Passage to read
-----

Note: This bug is displayed in read-only format because
the product is no longer active in Red Hat Bugzilla.
RHEL Engineering is moving the tracking of its product development work on RHEL 6 through RHEL 9 to Red Hat Jira (issues.redhat.com). If you're a Red Hat customer, please continue to file support cases via the Red Hat customer portal. If you're not, please head to the "RHEL project" in Red Hat Jira and file new tickets here. Individual Bugzilla bugs in the statuses "NEW", "ASSIGNED", and "POST" are being migrated throughout September 2023. Bugs of Red Hat partners with an assigned Engineering Partner Manager (EPM) are migrated in late September as per pre-agreed dates. Bugs against components "kernel", "kernel-rt", and "kpatch" are only migrated if still in "NEW" or "ASSIGNED". If you cannot log in to RH Jira, please consult article #7032570. That failing, please send an e-mail to the RH Jira admins at rh-issues@redhat.com to troubleshoot your issue as a user management inquiry. The email creates a ServiceNow ticket with Red Hat. Individual Bugzilla bugs that are migrated will be moved to status "CLOSED", resolution "MIGRATED", and set with "MigratedToJIRA" in "Keywords". The link to the successor Jira issue will be found under "Links", have a little "two-footprint" icon next to it, and direct you to the "RHEL project" in Red Hat Jira (issue links are of type "https://issues.redhat.com/browse/RHEL-XXXX", where "X" is a digit). This same link will be available in a blue banner at the top of the page informing you that that bug has been migrated.
Description of problem:
During HA testing of our OSP-d deployed OpenStack, we found that a VIP does not fail over when the interface it reside on is disconnected.
In our environment, our provisioning interface is not bonded, rather it is just using a single NIC. During HA testing, we disabled the switch port (which I guess is equivalent to pulling the cable) of the provisioning interface on the controller hosting ctlplane VIP. The one the keystone admin endpoint is on.
Sep 28 09:48:26 overcloud-controller-0.localdomain kernel: be2net 0000:11:00.1 enp17s0f1: Link is Down
Sep 28 09:48:26 overcloud-controller-0.localdomain NetworkManager[1344]: <info> (enp17s0f1): link disconnected
Sep 28 09:48:28 overcloud-controller-0.localdomain kernel: be2net 0000:11:00.1 enp17s0f1: Link is Down
And that's pretty much all that happened. The VIP did _not_ fail over and the server did _not_ get fenced. Needless to say, the OverCloud was less then fully operational...
Version-Release number of selected component (if applicable):
OSP8, deployed using OSP-d
openstack-tripleo-heat-templates-0.8.14-18.el7ost.noarch
resource-agents-3.9.5-54.el7_2.16
How reproducible:
Every time
Steps to Reproduce:
1. Pull the cable on the admin interface on the controller hosting the ctlplane VIP
2. Try accessing the keystone admin interface
Additional info:
One way around this might be to set up an ethmonitor resource, as described in https://access.redhat.com/solutions/2044713
Hi David,
Can you elaborate on the way you "disabled" the interface?

-----

(Entries on target coordinates)

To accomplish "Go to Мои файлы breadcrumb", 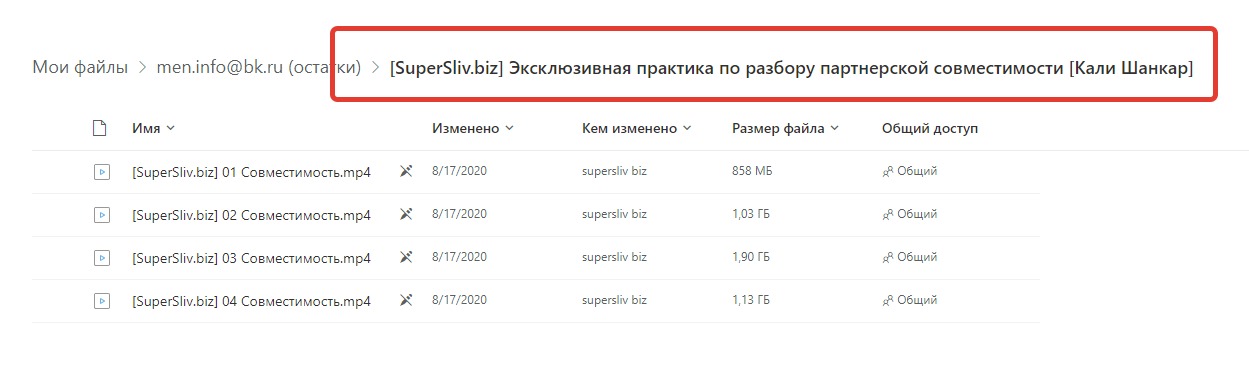I will pyautogui.click(x=80, y=68).
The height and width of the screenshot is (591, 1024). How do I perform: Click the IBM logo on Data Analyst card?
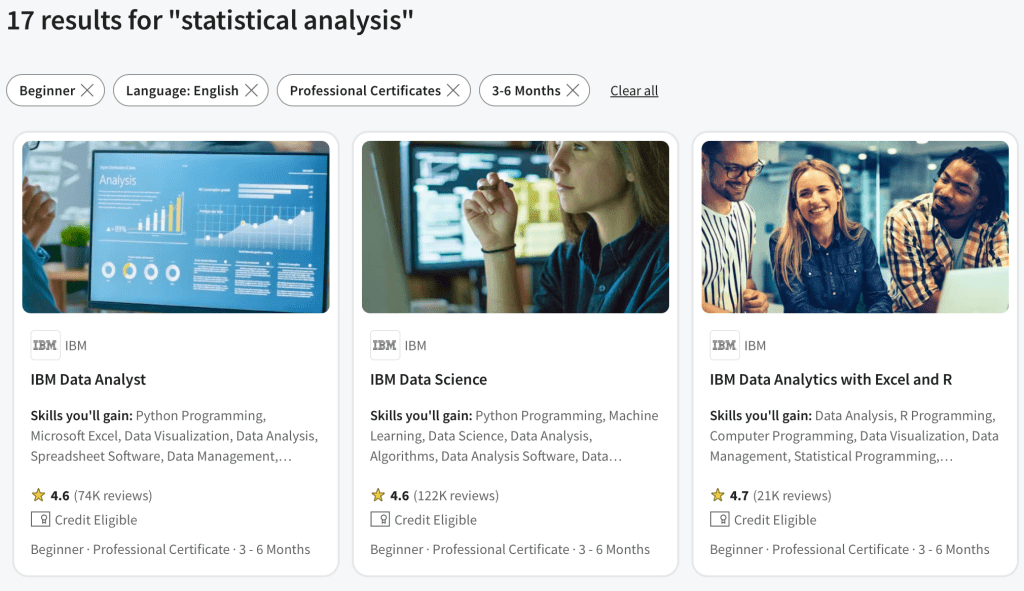click(45, 346)
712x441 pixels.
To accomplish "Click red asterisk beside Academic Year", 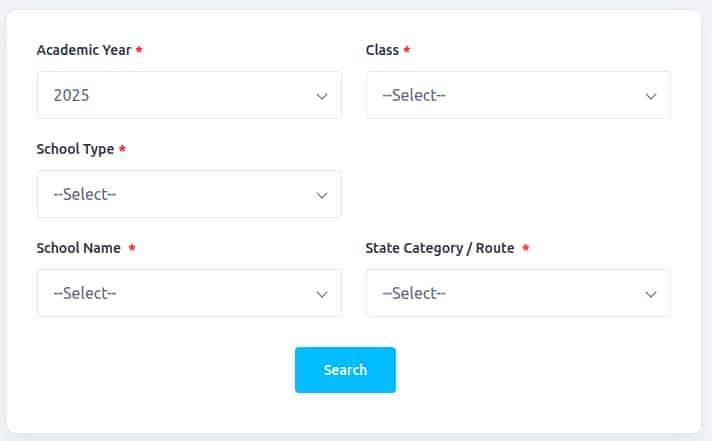I will pos(139,50).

-----

Goal 1
Rewrite the paragraph of the bug report that begins "In our environment, our provisioning interface" more briefly, keeping its main facts.
Goal 2
Extract the portion of the bug report starting with "In our environment, our" and going on through "endpoint is on.", copying it word for word.

Full answer 1
The provisioning interface runs on a single NIC rather than a bond. During HA testing, the switch port for that interface was disabled, which is likely equivalent to pulling the cable. This was done on the controller hosting the ctlplane VIP, which carries the keystone admin endpoint.

Full answer 2
In our environment, our provisioning interface is not bonded, rather it is just using a single NIC. During HA testing, we disabled the switch port (which I guess is equivalent to pulling the cable) of the provisioning interface on the controller hosting ctlplane VIP. The one the keystone admin endpoint is on.